++++ DATA SHOWN

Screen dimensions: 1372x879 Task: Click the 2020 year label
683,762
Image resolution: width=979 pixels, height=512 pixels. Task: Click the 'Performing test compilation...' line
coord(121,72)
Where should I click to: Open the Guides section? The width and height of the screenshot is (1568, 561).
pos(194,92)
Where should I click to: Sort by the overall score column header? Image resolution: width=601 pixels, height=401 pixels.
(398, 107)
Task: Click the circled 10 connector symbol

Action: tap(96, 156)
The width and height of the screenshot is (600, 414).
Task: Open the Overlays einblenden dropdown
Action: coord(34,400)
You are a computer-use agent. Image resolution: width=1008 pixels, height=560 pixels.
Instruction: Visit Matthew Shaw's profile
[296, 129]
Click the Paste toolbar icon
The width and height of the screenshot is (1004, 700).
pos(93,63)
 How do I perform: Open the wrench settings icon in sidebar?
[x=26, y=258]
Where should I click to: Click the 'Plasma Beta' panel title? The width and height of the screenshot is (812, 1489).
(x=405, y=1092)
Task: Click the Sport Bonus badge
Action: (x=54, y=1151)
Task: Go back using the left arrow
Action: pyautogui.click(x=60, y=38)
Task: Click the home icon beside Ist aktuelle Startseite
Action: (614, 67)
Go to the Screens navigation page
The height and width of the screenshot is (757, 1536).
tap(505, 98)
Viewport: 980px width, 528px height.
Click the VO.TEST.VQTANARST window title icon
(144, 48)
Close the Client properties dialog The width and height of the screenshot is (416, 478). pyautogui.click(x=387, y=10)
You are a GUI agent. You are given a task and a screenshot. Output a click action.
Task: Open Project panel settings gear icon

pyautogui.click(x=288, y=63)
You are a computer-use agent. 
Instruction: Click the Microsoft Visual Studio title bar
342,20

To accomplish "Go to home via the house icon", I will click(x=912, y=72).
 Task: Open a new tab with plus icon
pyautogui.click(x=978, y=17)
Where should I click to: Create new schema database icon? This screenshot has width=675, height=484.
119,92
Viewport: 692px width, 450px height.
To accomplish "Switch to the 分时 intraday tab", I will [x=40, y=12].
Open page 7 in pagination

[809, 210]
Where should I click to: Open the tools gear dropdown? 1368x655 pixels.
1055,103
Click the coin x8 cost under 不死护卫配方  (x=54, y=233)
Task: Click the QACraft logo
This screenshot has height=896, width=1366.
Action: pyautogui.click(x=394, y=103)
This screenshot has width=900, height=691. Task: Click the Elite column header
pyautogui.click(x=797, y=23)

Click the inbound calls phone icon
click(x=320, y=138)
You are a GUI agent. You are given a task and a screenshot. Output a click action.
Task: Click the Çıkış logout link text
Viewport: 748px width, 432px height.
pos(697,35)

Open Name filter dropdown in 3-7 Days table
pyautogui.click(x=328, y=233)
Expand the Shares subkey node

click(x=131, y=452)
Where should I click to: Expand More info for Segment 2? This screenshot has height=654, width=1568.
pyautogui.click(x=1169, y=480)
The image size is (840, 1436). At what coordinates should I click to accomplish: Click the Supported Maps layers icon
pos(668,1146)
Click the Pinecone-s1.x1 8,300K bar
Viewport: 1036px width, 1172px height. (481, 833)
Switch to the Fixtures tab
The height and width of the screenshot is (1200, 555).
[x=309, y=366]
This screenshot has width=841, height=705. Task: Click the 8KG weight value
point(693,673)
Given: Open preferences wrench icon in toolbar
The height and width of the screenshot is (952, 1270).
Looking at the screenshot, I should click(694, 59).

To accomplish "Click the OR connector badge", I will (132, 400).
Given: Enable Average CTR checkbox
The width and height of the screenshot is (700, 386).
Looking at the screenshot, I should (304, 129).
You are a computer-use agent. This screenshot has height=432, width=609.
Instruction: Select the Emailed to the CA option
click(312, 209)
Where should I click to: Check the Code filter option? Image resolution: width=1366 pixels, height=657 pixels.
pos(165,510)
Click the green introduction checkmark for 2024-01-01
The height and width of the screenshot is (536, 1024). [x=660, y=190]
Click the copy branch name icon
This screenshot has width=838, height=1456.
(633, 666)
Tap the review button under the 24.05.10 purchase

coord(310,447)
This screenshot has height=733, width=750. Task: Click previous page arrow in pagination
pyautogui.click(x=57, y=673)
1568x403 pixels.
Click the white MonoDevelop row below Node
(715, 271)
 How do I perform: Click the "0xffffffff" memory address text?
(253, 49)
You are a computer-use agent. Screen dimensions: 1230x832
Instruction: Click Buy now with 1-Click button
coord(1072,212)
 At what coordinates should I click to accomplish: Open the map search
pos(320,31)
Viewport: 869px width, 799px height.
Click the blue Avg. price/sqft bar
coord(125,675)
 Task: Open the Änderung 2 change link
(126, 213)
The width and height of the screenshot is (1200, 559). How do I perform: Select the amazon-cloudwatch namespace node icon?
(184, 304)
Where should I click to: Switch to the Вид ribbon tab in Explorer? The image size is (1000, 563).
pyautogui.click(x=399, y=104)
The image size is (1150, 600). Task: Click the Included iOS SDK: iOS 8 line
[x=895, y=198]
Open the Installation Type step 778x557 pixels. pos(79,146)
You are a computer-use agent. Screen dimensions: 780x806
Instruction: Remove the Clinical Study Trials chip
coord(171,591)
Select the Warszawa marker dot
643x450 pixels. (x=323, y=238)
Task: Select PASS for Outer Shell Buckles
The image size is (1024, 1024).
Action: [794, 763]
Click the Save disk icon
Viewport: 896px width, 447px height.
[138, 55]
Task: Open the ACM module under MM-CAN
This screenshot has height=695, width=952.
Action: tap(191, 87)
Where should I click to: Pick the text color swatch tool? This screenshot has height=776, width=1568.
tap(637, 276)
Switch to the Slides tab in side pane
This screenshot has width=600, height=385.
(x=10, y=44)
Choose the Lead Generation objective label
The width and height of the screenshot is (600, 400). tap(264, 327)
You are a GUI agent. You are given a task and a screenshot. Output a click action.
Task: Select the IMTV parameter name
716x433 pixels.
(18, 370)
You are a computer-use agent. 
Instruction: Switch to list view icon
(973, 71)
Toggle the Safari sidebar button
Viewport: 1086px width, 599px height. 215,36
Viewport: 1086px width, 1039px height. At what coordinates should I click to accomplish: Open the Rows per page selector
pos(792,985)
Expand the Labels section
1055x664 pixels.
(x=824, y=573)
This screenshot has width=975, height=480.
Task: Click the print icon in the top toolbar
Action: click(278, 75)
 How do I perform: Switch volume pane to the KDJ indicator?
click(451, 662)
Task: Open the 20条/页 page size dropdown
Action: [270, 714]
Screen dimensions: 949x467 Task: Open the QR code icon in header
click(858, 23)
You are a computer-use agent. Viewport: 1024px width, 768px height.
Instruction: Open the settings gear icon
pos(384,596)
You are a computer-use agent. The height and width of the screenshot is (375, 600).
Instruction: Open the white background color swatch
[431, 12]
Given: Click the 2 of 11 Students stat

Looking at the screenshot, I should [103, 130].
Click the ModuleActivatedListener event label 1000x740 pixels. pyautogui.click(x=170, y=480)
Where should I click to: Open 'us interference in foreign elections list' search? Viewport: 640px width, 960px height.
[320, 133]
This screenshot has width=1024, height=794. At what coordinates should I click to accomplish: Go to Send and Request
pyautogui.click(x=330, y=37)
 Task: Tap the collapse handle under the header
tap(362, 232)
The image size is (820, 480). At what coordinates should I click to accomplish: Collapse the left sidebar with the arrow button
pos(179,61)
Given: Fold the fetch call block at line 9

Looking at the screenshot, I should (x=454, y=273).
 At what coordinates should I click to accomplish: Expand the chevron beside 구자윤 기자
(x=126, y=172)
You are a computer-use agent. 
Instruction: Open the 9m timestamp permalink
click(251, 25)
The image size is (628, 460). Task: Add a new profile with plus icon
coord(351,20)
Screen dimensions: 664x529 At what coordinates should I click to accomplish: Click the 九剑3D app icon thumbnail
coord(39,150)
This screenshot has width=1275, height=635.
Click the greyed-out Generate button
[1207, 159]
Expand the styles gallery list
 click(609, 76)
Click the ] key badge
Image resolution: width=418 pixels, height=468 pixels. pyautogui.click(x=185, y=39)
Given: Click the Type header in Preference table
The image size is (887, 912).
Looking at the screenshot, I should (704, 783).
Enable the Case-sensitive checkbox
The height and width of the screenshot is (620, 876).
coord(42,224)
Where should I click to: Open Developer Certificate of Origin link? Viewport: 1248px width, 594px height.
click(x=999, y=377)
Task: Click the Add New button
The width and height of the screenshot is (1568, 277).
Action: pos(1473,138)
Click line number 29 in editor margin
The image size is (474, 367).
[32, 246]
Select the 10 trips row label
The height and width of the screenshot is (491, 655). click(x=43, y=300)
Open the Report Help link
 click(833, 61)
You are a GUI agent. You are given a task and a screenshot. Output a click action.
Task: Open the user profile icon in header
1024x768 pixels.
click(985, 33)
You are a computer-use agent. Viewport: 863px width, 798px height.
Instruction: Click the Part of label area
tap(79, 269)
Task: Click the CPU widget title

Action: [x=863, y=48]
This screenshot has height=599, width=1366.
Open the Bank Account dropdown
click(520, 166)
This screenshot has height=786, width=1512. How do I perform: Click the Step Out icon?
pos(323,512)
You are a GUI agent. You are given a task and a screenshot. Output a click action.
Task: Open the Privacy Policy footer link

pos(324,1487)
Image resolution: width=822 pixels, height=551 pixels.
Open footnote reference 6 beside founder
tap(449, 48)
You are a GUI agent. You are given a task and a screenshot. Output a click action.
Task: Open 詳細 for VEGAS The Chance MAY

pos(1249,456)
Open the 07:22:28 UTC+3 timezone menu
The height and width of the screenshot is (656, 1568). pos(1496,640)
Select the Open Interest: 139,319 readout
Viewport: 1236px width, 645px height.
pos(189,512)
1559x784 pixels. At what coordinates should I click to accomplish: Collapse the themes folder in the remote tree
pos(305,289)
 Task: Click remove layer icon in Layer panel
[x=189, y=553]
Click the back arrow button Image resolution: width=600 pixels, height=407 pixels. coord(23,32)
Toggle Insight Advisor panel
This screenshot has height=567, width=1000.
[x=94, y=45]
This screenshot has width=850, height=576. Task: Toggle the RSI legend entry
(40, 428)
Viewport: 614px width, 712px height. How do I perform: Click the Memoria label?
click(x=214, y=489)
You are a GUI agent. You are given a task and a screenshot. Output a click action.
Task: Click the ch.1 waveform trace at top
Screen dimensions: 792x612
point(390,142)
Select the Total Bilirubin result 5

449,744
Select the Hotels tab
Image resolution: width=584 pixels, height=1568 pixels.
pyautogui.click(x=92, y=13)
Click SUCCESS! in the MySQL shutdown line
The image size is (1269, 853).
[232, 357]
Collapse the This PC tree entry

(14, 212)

++++++++

WHAT TO PRODUCE —
Look above for the line containing "Open footnote reference 6 beside founder". Output from there through the line containing "Task: Click the ch.1 waveform trace at top", exactly and inclusively.

WRITTEN ANSWER —
Open footnote reference 6 beside founder
tap(449, 48)
You are a GUI agent. You are given a task and a screenshot. Output a click action.
Task: Open 詳細 for VEGAS The Chance MAY

pos(1249,456)
Open the 07:22:28 UTC+3 timezone menu
The height and width of the screenshot is (656, 1568). pos(1496,640)
Select the Open Interest: 139,319 readout
Viewport: 1236px width, 645px height.
pos(189,512)
1559x784 pixels. At what coordinates should I click to accomplish: Collapse the themes folder in the remote tree
pos(305,289)
 Task: Click remove layer icon in Layer panel
[x=189, y=553]
Click the back arrow button Image resolution: width=600 pixels, height=407 pixels. coord(23,32)
Toggle Insight Advisor panel
This screenshot has height=567, width=1000.
[x=94, y=45]
This screenshot has width=850, height=576. Task: Toggle the RSI legend entry
(40, 428)
Viewport: 614px width, 712px height. How do I perform: Click the Memoria label?
click(x=214, y=489)
You are a GUI agent. You are given a task and a screenshot. Output a click action.
Task: Click the ch.1 waveform trace at top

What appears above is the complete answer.